▼

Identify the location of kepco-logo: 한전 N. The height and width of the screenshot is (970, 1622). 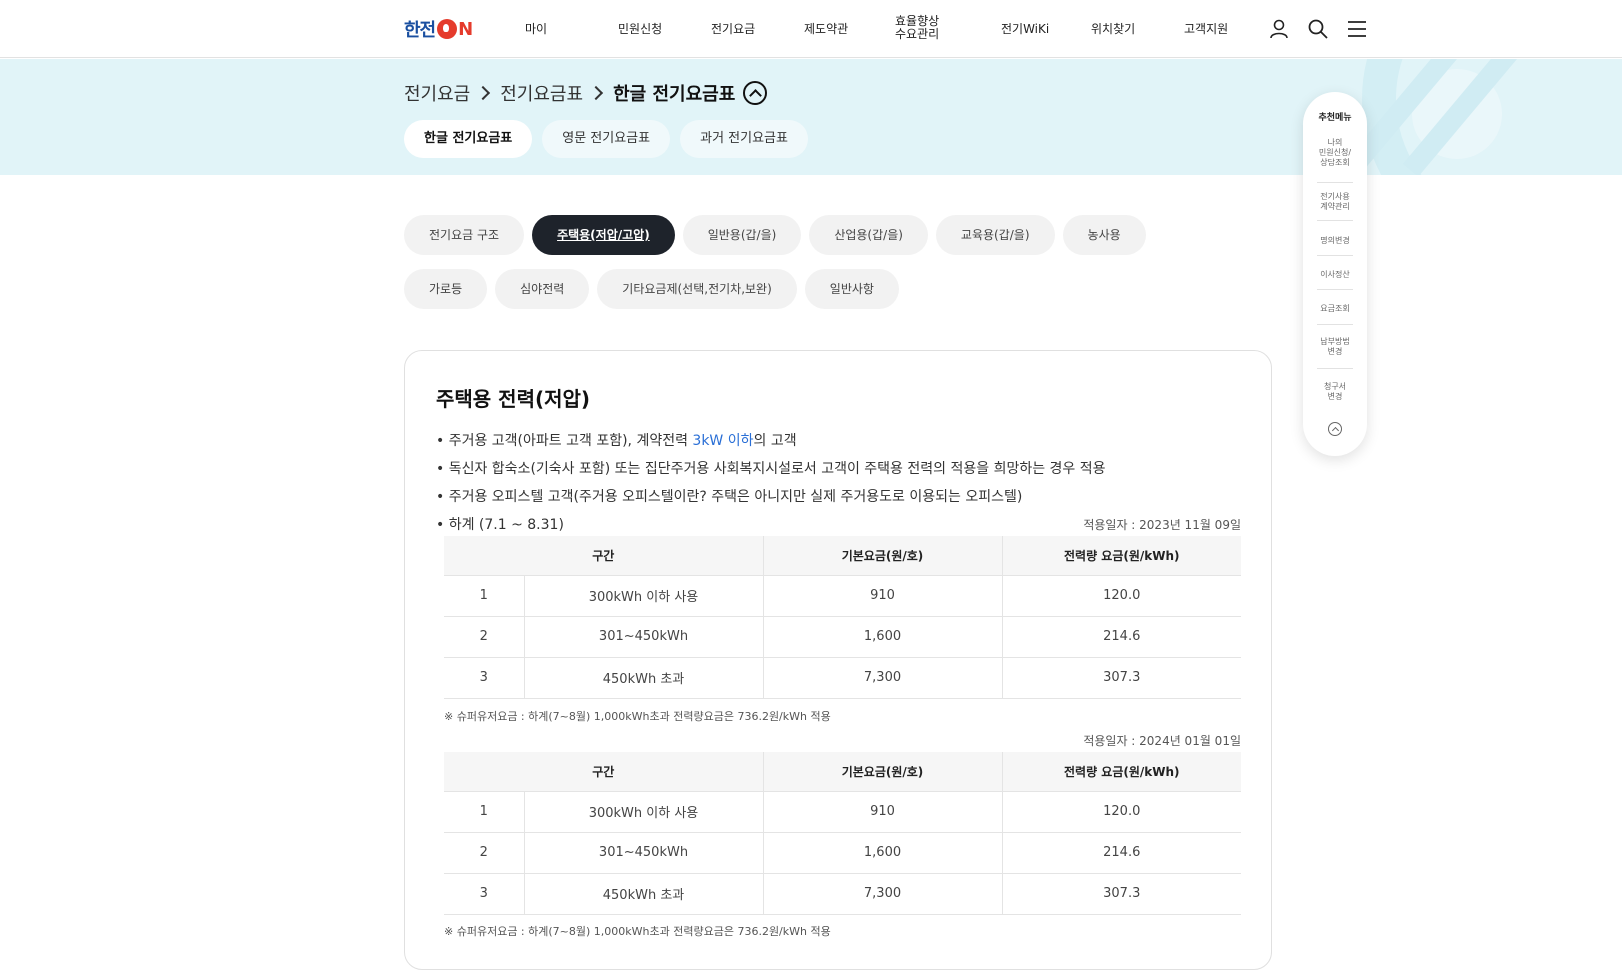
(438, 30).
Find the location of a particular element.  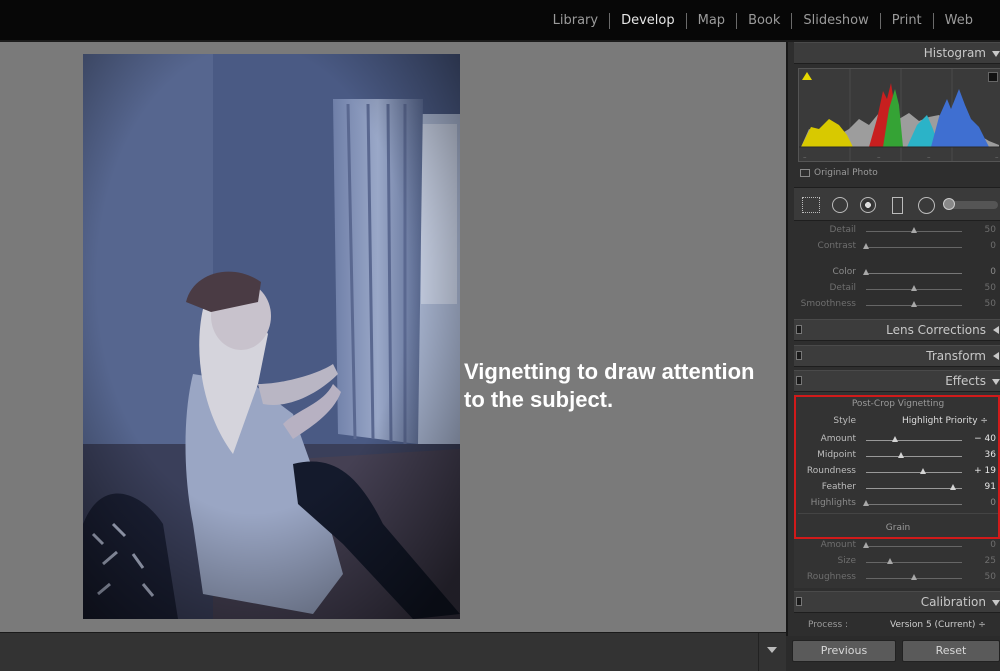

panel-title: Histogram is located at coordinates (954, 53).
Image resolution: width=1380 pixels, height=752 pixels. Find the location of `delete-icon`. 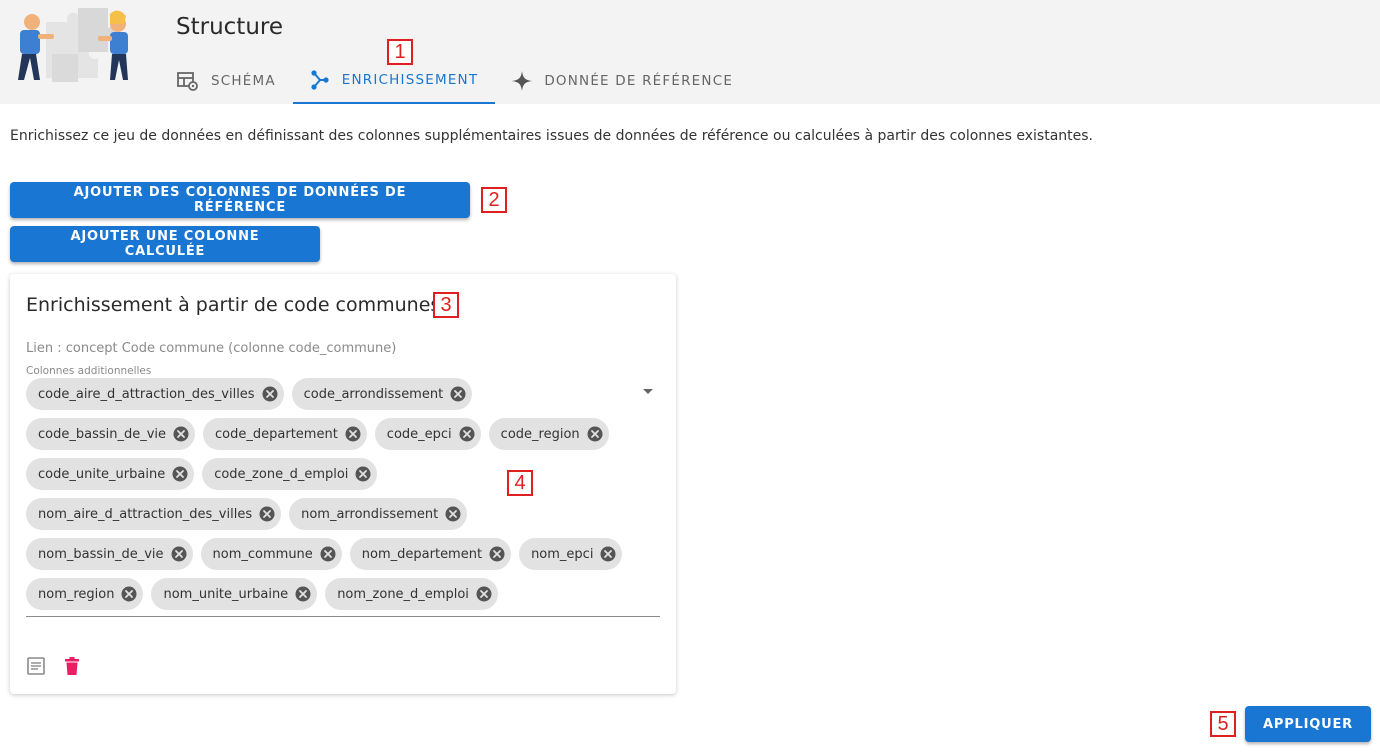

delete-icon is located at coordinates (72, 666).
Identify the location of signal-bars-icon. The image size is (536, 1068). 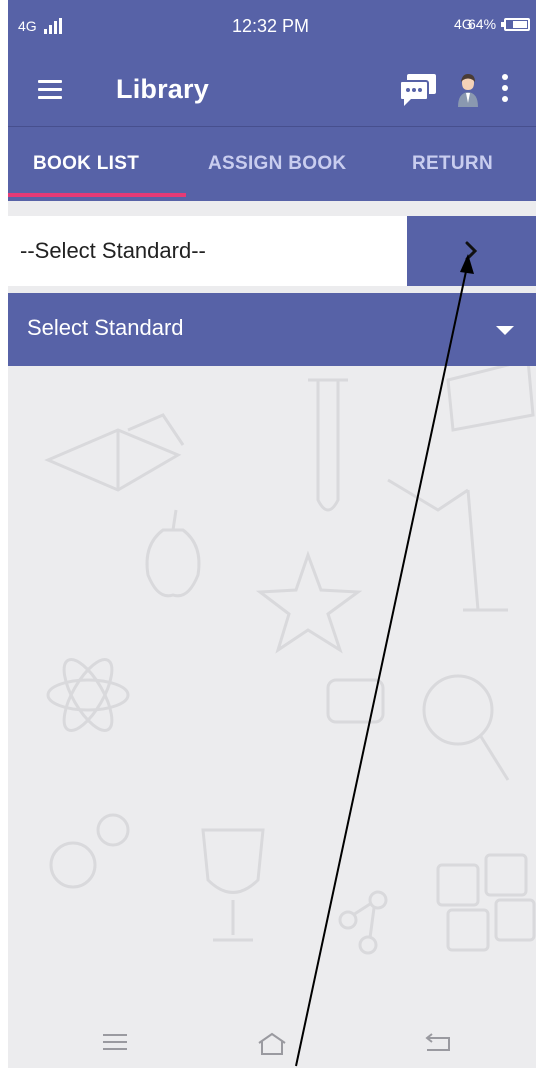
(54, 26).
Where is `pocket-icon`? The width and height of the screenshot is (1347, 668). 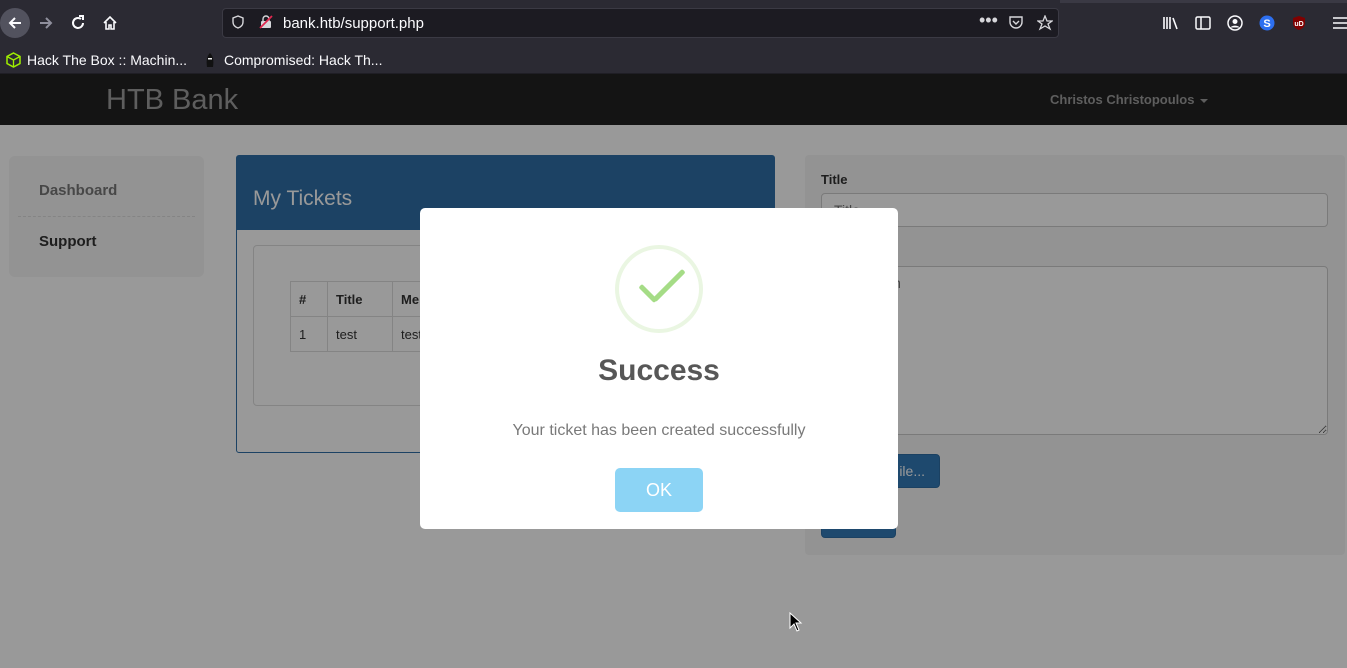
pocket-icon is located at coordinates (1016, 23).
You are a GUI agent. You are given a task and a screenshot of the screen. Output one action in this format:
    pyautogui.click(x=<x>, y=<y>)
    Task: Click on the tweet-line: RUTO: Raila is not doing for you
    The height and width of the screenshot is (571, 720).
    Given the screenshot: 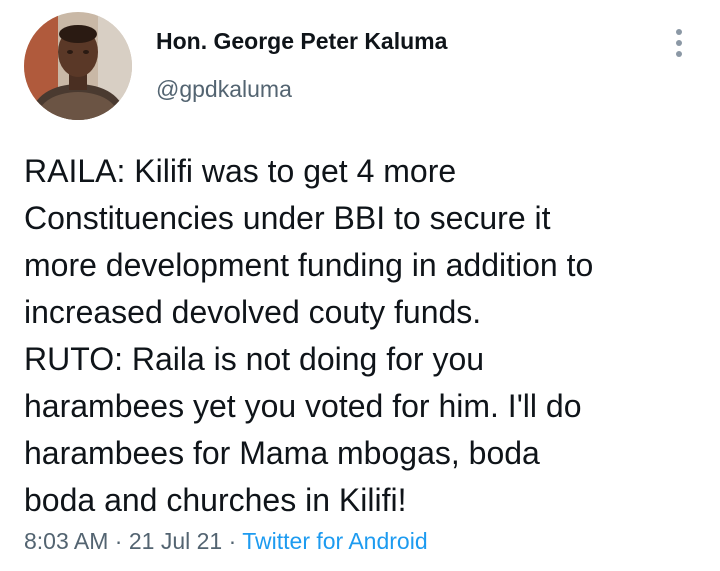 What is the action you would take?
    pyautogui.click(x=254, y=359)
    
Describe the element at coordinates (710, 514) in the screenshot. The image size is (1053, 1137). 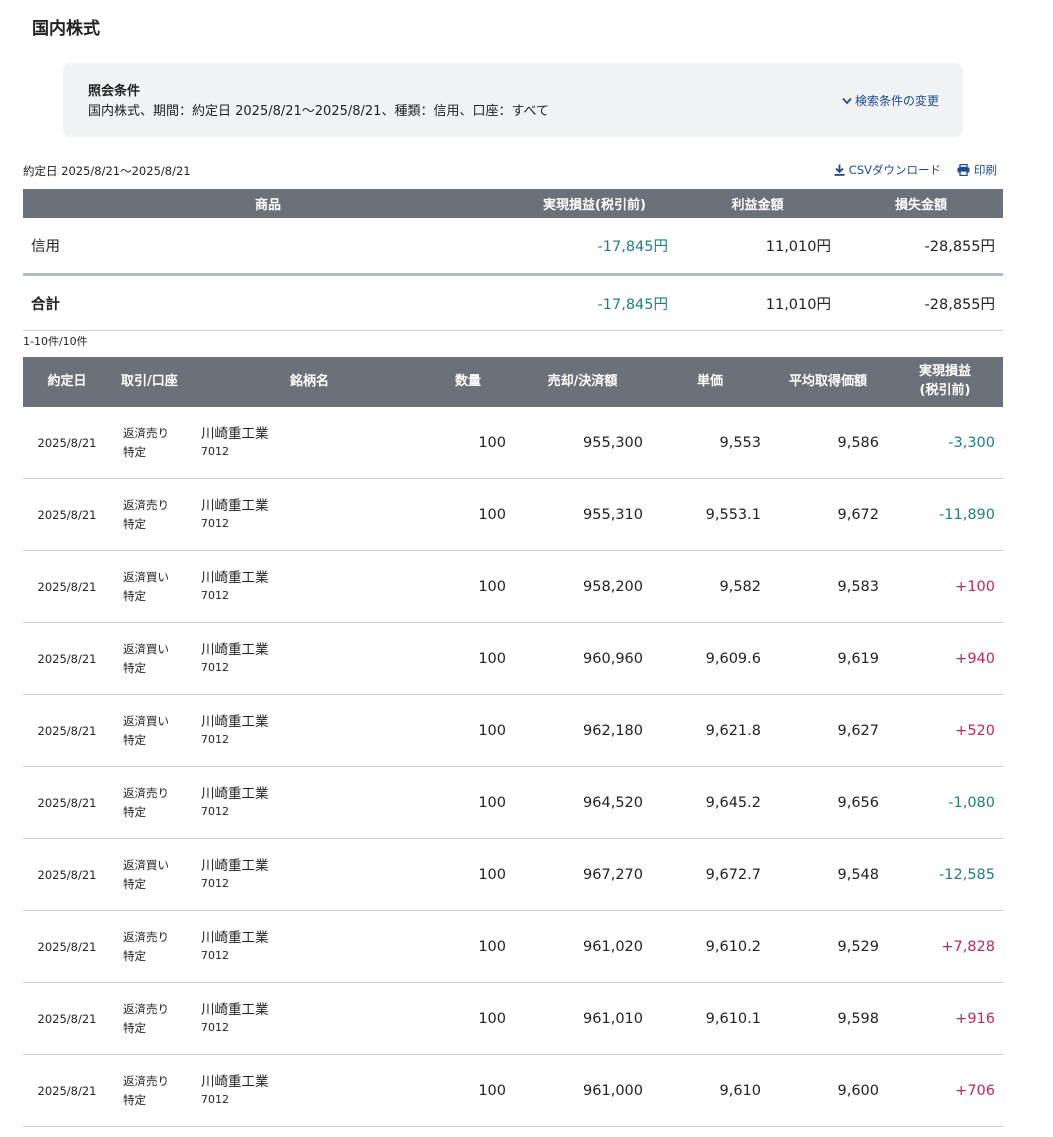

▲

▸ **Brief**: Return everything from the first row down to the line containing "pocket-icon is located", inclusive, copying each line verbatim and leaving out the pictures.

▸ **Answer to the problem**:
Identify the location of kepco-logo: 한전 N. The height and width of the screenshot is (970, 1622). 
(438, 30).
Find the location of a particular element.  

panel-title: Histogram is located at coordinates (954, 53).
Image resolution: width=1380 pixels, height=752 pixels. Find the location of `delete-icon`. 

delete-icon is located at coordinates (72, 666).
Identify the location of signal-bars-icon. The image size is (536, 1068). 
(54, 26).
Where is `pocket-icon`? The width and height of the screenshot is (1347, 668). 
pocket-icon is located at coordinates (1016, 23).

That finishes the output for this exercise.